First identified in the 1960s, coronaviruses are a large family of viruses, common throughout the world, that can infect people and animals. They are so called because of the crown-like projections on their surfaces.
Five different coronaviruses can infect humans and cause illnesses. Mostly these are mild to moderate upper-respiratory infections like the common cold.
But some coronaviruses cause much more severe illness, such as the one behind the 2002 SARS (severe acute respiratory syndrome) outbreak that spread from Hong Kong around the world, killing around 800 people.
Like all viruses, coronaviruses cause infection by invading host cells and taking over their processes to make virus particles instead. But exactly how this happens in the case of coronaviruses is not well understood.
A study published in PLoS Pathogens in 2008 went some way toward understanding the replication process of the coronavirus.
However, this new MERS coronavirus is genetically quite distinct from SARS, according to information published on the WHO website in September 2012.
The name Middle East respiratory syndrome coronavirus (MERS-CoV) was put forward by the Coronavirus Study Group of the International Committee on Taxonomy of Viruses and is the result of widespread consultation with scientists, says WHO.
The international agency has accepted the new name despite normally not being in favour of having geographic designations in virus names.
Chan sounded the alarm on the global threat posed by MERS as she closed an intensive seven-day international meeting that had agreed new public health measures and recommendations aimed at securing greater health benefits for all people, everywhere.
However, Chan said as she surveyed the overall global situation, “my greatest concern right now is the novel coronavirus”.
She is concerned that we “understand too little” about the virus, when viewed against the size of its potential threat.
“Any new disease that is emerging faster than our understanding is never under control,” Chan explained.
“These are alarm bells and we must respond. The novel coronavirus is not a problem that any single affected country can keep to itself or manage all by itself. The novel coronavirus is a threat to the entire world,” she warned.
The new cases in Saudi Arabia appear to be older people who are not in good health.

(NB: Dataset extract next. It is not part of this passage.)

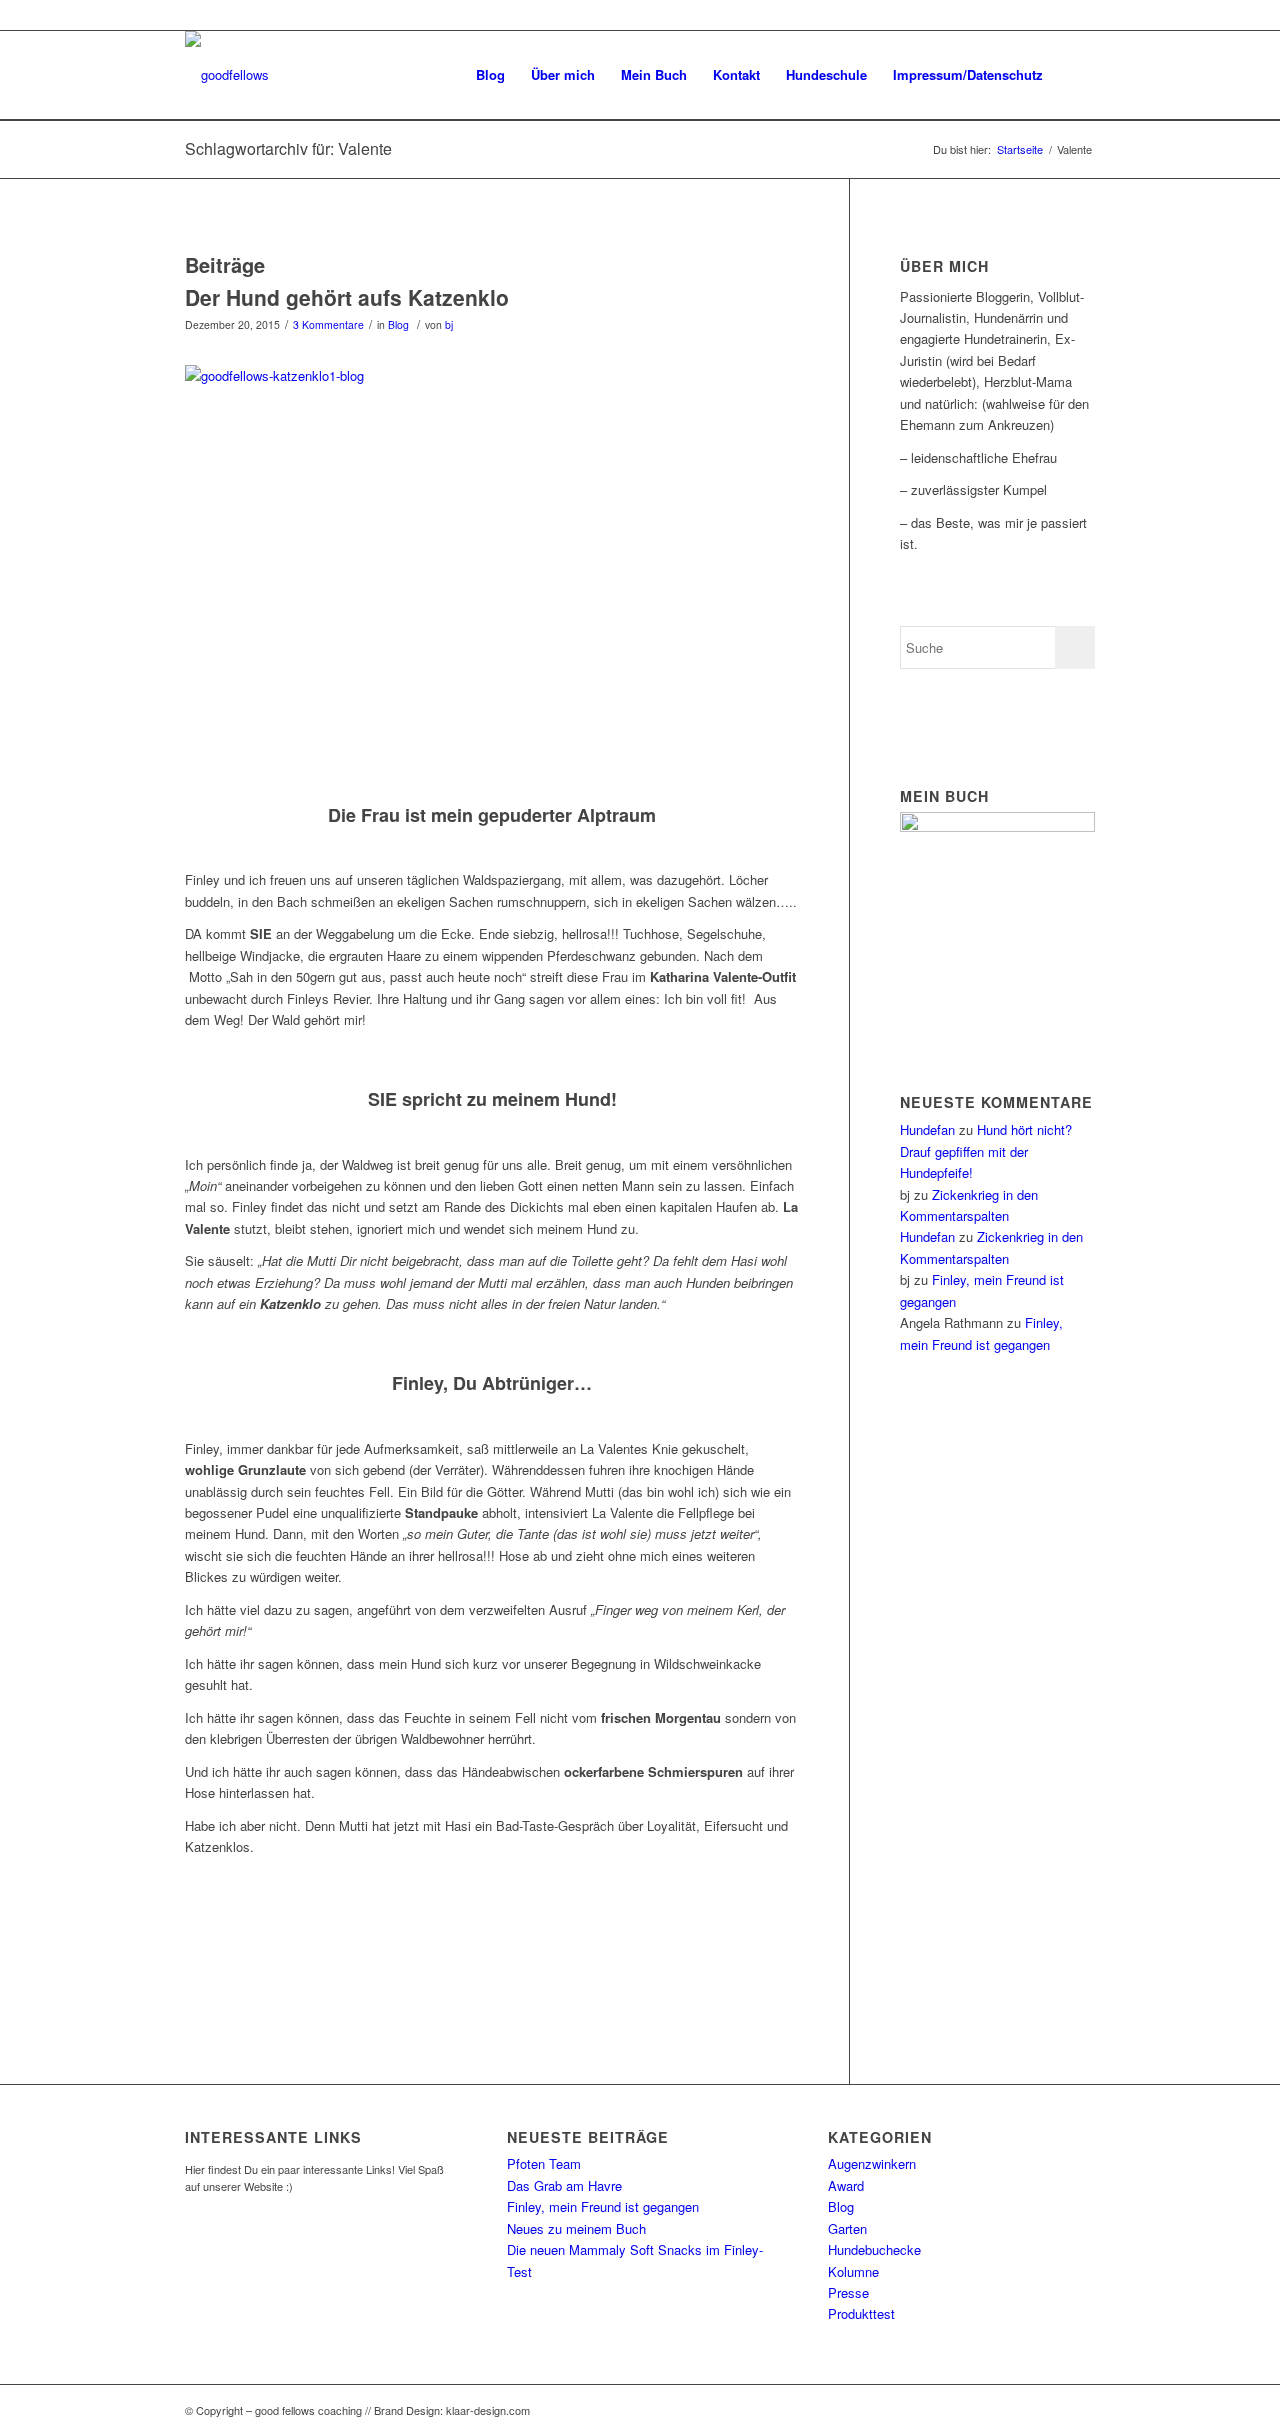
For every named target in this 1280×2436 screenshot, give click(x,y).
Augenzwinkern (872, 2163)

A brief statement from the Saudi Ministry of Health says “… five novel Coronavirus cases have been recorded among citizens in the Eastern Region, ranging in age from 73 to 85 years, but they have all chronic diseases”.
According to an article in Arab News on 25 May, the WHO is sending a second team to Saudi Arabia to help investigate the new virus.
The source of the outbreak is still not known, but as cases have appeared in clusters it suggests the virus is spreading from person to person.
Chan told Arab News that they need to do a proper risk assessment to get some clarity “on the incubation period, on the signs and symptoms of the disease, on the proper clinical management and then, last but not least, on travel advice”.
The UN agency, which sent a first team to Saudi Arabia earlier in May, says it will provide a fresh assessment ahead of the annual Haj that is due to take place in the Kingdom in October.
Haj is the single largest gathering of human beings on the planet. In 2012, it attracted over 3 million pilgrims from 189 countries.